Multi-task Learning-based Text Classification with Subword-Phrase Extraction
概要
Text classification using deep learning, which is trained with a tremendous amount of text, has achieved superior performance than traditional methods. In addition to its success, multi-task learning has become a promising approach for text classification; for instance, a multi-task learning approach employs named entity recognition as an auxiliary task for text classification. The existing MTL-based text classification methods depend on auxiliary tasks using supervised labels, which require large human and/or financial efforts to create. To reduce these efforts, this paper proposes a multi-task learning-based text classification framework which reduces the additional efforts on supervised label creation.
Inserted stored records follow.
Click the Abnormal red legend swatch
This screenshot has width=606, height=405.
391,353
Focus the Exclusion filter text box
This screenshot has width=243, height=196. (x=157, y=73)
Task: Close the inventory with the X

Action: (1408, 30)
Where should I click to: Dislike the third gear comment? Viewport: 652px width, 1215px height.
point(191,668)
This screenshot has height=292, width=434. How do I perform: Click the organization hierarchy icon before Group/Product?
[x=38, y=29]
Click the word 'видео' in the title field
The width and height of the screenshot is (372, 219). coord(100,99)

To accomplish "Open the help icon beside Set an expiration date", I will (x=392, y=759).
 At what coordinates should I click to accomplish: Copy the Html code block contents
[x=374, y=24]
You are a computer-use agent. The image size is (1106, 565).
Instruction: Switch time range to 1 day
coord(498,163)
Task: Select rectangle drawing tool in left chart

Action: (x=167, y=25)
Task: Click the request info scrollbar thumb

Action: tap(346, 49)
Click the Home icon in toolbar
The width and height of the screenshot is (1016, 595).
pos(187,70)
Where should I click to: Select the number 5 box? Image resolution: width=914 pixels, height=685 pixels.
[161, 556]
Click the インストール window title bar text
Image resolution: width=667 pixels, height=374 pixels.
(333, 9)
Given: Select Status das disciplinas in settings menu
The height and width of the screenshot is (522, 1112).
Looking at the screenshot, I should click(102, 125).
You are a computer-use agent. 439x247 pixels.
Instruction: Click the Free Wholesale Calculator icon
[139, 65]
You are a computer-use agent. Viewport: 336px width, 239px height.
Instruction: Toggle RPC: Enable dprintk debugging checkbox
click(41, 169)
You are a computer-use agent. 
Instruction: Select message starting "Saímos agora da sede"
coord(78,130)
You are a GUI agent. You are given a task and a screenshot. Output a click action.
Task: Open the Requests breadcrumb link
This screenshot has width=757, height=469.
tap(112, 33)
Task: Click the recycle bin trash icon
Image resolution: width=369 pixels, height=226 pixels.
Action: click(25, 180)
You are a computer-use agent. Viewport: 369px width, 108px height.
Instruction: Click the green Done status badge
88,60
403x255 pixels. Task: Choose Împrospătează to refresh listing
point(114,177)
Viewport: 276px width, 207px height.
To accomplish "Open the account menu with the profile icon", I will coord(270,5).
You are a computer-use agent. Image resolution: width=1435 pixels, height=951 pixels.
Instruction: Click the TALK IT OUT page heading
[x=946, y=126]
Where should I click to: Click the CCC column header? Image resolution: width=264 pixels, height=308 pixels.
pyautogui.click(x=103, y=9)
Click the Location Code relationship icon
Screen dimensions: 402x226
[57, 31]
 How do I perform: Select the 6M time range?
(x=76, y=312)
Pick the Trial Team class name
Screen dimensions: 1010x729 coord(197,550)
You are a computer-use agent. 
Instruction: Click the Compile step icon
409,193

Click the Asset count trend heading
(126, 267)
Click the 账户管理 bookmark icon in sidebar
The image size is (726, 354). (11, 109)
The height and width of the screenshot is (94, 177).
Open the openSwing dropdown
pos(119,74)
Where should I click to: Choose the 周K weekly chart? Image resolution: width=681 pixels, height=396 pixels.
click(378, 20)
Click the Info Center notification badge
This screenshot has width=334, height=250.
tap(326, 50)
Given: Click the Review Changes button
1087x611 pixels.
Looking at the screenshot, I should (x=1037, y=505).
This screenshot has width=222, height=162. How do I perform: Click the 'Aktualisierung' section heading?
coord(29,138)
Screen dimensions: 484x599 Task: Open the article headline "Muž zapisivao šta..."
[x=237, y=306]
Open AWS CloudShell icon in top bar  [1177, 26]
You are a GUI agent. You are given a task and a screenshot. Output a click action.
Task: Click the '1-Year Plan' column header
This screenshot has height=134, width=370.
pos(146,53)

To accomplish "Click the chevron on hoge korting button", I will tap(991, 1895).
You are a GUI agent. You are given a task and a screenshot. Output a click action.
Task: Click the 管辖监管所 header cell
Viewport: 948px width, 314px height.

A basic idea to realize this is that to utilize phrasal expressions consisting of subwords (called subword-phrase). To the best of our knowledge, there has been no text classification approach on top of subwordphrases, because subwords do not always express a coherent set of meanings. The proposed framework is new to add subword-phrase recognition as an auxiliary task, and to utilize subword-phrases for text classification. To realize the low-cost auxiliary recognition task, the framework extracts subword-phrases in an unsupervised manner. The experimental evaluation of the five popular datasets for text classification showcases the effectiveness of the involvement of the subword-phrase recognition as an auxiliary task. It also shows comparative results with the state-of-the-art method.
引用情報
Yusuke Kimura, Takahiro Komamizu, Kenji Hatano, Multi-task Learning-based Text Classification with Subword-Phrase Extraction, Proceedings of the 11th International Symposium on Information and Communication Technology, pp.23--30, 2022-12-01, DOI: 10.1145/3568562.3568635.